» Set exercise
Please pick out every line in the records below that contains the word "green", and copy each one.

-------

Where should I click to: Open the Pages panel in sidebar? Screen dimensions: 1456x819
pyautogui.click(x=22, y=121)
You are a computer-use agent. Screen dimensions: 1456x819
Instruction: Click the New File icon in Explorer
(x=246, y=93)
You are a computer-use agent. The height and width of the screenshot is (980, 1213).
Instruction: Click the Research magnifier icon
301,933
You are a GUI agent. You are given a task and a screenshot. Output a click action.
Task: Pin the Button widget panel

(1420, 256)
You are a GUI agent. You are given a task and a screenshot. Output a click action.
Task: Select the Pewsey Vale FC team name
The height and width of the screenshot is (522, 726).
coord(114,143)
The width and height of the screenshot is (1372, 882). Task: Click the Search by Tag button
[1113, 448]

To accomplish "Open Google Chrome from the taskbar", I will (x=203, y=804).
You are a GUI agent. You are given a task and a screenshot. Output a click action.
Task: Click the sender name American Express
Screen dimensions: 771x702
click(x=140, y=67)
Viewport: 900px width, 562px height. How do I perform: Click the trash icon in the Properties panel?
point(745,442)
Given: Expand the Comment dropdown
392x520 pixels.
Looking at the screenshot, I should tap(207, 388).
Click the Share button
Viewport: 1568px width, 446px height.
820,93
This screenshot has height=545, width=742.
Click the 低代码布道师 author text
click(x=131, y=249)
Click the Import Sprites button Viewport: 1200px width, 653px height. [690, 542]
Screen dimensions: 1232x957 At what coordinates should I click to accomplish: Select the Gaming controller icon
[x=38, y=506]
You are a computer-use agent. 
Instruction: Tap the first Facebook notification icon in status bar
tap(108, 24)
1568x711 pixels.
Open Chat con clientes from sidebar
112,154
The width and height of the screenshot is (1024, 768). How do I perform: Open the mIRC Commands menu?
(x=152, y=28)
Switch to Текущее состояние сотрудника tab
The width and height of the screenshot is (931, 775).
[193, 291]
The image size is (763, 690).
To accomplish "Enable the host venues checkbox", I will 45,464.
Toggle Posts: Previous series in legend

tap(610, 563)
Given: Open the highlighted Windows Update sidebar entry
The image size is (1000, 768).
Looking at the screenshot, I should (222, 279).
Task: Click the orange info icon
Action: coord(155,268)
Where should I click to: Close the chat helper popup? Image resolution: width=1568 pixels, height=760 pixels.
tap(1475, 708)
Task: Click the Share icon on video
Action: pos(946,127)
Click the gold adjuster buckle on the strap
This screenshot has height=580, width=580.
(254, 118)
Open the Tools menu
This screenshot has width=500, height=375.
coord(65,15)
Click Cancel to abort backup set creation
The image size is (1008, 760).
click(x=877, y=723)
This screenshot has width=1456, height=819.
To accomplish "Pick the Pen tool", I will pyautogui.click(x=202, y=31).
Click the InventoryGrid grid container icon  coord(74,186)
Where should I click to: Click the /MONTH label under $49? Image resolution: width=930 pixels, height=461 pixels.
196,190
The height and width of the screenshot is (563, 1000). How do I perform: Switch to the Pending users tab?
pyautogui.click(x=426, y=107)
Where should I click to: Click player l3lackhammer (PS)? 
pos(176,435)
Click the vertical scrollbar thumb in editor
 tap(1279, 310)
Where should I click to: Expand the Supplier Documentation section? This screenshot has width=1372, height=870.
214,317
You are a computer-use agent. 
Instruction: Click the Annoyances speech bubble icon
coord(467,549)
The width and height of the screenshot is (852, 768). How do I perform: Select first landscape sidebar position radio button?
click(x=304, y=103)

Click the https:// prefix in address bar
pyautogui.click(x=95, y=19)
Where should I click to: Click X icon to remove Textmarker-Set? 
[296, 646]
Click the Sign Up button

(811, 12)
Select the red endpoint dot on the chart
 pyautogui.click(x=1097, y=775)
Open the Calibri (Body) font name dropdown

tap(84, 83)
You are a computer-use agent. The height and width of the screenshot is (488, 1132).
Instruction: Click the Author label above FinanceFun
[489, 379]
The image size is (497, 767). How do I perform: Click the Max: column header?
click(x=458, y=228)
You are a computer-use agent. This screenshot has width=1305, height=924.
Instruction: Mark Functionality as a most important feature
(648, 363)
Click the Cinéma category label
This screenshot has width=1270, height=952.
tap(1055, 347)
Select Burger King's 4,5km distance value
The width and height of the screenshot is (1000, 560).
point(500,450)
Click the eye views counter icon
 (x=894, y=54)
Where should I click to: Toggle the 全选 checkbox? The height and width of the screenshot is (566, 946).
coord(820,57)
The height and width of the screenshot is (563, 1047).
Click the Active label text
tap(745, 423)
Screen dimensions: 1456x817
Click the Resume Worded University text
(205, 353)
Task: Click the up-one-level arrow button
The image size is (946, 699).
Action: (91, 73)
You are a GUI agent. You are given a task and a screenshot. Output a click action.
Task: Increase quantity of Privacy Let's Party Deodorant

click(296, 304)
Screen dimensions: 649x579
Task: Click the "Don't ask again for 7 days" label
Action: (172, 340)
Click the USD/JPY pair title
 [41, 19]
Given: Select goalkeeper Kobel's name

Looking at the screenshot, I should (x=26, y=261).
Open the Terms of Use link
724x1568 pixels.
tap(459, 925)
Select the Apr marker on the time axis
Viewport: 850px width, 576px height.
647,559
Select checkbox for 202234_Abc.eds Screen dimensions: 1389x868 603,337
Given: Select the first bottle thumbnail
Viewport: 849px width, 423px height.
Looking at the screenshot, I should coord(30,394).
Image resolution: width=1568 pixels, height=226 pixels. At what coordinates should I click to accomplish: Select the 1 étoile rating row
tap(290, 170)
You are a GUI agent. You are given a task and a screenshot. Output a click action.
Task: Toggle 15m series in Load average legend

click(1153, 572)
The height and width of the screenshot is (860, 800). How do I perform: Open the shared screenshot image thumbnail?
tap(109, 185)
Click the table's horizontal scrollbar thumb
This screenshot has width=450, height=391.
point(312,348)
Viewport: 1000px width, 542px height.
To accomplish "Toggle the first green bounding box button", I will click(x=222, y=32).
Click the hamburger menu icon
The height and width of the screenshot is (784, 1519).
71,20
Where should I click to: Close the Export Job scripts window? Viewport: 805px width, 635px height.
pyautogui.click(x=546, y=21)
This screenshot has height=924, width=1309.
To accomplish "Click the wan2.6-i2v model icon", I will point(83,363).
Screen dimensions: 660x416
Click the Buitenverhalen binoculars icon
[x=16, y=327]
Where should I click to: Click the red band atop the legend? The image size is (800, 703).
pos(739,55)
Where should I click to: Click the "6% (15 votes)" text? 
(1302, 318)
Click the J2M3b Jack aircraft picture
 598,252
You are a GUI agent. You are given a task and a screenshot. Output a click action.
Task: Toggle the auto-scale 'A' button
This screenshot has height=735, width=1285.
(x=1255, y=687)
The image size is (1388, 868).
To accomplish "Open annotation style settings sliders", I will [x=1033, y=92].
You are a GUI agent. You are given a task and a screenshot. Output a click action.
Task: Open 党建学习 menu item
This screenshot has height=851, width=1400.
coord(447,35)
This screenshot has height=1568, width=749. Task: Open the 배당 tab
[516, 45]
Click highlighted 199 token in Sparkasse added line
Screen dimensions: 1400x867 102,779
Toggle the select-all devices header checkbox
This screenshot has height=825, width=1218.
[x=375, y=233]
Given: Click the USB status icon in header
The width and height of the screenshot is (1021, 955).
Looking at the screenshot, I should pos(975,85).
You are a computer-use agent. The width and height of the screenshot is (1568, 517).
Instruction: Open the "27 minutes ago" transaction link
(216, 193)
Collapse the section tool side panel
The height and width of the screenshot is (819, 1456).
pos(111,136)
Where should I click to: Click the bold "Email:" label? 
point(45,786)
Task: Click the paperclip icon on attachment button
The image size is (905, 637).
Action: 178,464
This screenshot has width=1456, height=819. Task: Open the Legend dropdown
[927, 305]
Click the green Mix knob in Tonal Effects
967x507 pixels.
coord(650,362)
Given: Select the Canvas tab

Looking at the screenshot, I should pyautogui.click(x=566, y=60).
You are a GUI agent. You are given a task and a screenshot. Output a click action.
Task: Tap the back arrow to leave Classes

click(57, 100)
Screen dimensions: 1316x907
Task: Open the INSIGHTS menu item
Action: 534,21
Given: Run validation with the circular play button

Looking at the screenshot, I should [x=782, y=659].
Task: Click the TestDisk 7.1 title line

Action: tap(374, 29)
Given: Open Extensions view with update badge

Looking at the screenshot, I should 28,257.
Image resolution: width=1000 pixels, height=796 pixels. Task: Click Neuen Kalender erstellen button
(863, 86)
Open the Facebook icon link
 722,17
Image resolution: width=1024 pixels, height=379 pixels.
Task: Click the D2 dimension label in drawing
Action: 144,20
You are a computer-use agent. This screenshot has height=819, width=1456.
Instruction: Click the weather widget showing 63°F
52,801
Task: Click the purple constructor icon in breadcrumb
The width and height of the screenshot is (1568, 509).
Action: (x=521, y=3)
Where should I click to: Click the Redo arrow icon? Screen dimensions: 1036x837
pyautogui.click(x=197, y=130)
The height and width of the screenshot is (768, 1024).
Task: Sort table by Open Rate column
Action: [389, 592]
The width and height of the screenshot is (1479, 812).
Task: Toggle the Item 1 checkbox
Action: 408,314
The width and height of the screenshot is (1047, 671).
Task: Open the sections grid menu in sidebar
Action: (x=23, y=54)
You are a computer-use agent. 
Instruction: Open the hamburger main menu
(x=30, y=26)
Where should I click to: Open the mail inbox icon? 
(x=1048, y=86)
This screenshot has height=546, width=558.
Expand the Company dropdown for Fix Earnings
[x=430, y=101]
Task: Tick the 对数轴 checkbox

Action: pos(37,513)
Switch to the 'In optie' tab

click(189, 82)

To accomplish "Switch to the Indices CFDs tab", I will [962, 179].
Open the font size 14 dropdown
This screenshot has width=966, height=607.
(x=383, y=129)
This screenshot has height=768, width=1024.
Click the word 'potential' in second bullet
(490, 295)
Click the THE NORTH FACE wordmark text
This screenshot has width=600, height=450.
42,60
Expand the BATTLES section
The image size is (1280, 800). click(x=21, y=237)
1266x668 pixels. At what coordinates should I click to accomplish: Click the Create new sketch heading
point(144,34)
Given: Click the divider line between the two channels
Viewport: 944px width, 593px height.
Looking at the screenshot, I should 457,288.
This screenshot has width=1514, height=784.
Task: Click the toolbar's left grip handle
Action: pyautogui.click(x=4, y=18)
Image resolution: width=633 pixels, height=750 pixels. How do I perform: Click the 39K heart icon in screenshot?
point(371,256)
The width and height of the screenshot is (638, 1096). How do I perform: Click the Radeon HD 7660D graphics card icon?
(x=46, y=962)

-------

» Task output
To accomplish "Toggle the first green bounding box button", I will click(x=222, y=32).
Click the green Mix knob in Tonal Effects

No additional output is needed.